■ **Задание**:
Ответьте по тексту о съёмках «Кощея Бессмертного» на три вопроса:
1. В каком городе снимали фильм?
2. Сколько весил Георгий Милляр после малярии?
3. Когда прошла премьера фильма?

Но самый главный свой "политический" образ магистр сказки создал во время войны. "Кощея Бессмертного" снимали во время эвакуации, в Душанбе. Заразившись там среднеазиатской малярией, Георгий Милляр едва остался жив, превратился в живой скелет – весил "45 кило с ботинками". Работа над фильмом для всей группы шла под сводки информбюро, даже текст сценария перекликался с настроением, которым жила вся страна: "Как гром упал на Русь Кащей Бессмертный, пожёг наши дома и хлеба, людей вырубил и жён живыми угнал многие тысячи". "Чудищем, которое весь мир жрёт и не нажрётся" был немецкий фашизм. Его надо было победить и в жизни, и в сказке. Кощей был срисован с устрашающих всадников Апокалипсиса, наряжен в тевтонские доспехи с костяными крыльями за спиной и визуально подогнан под неестественно длинные и уродливые фигуры ранней германской готики – тощие конечности, затянутые в доспехи, горбоносое лицо и голый череп самой смерти, принявшей людской облик. Когда в таком облачении и гриме иссушенного малярией актёра подвели к лошади, она взвилась на дыбы и, пока ей не завязали глаза, не подпускала его к себе... Побеждённый волей и героизмом режим концлагерей и разрушительной Кощеевой власти рассыпался в прах. Премьера фильма прошла в радостный День Победы 9 мая 1945 года.

■ **Извлечённые данные**:
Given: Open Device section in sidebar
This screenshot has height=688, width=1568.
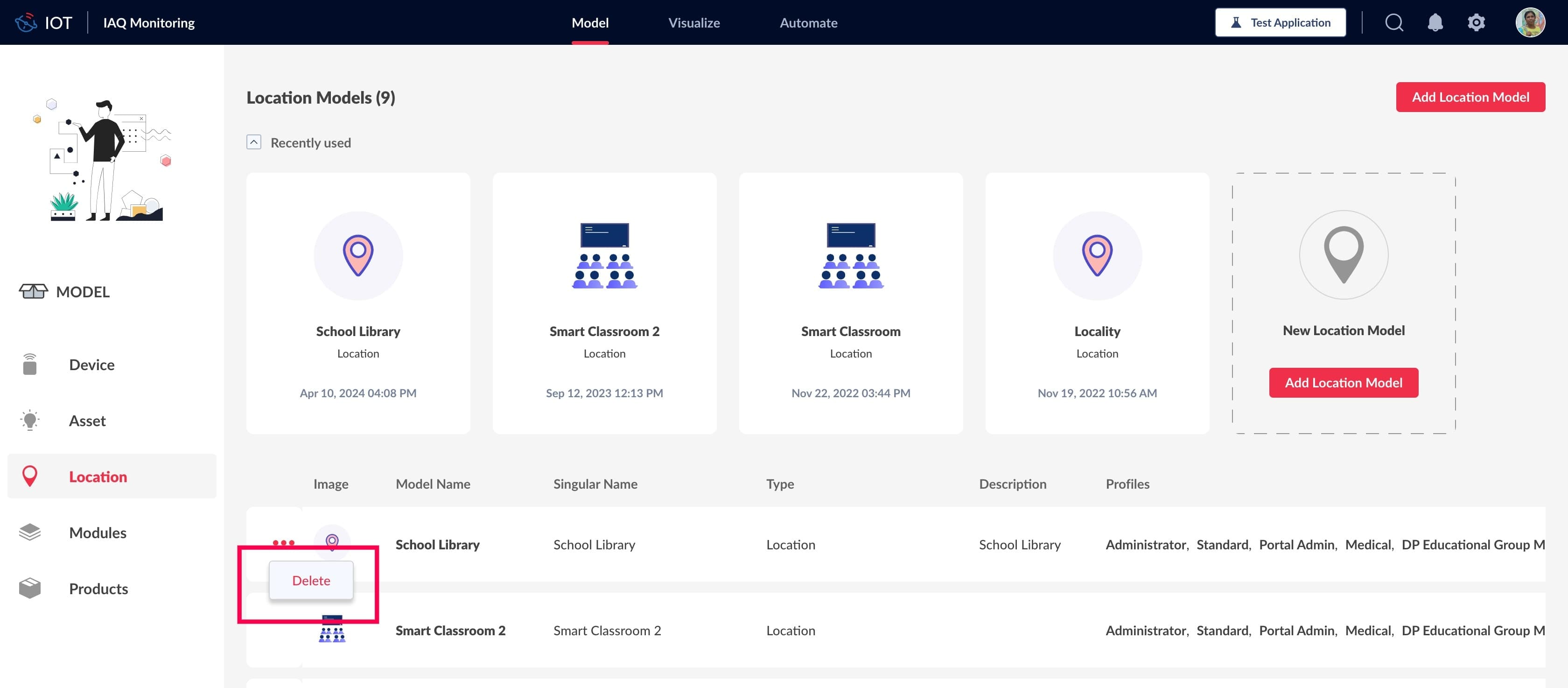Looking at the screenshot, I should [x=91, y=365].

==

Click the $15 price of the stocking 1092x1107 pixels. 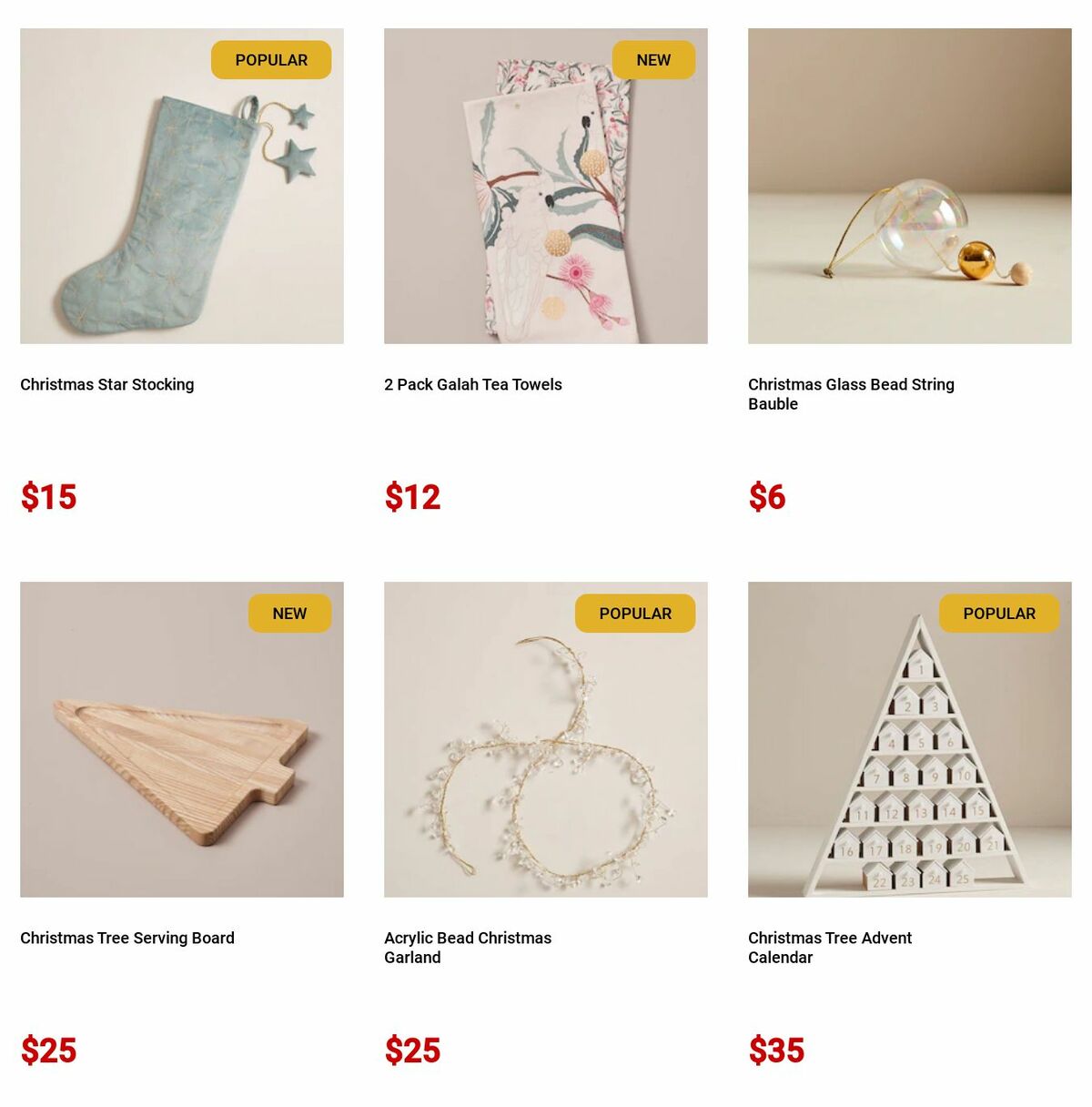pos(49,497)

■ **Ответ**:
1. В Душанбе, во время эвакуации.
2. «45 кило с ботинками».
3. 9 мая 1945 года, в День Победы.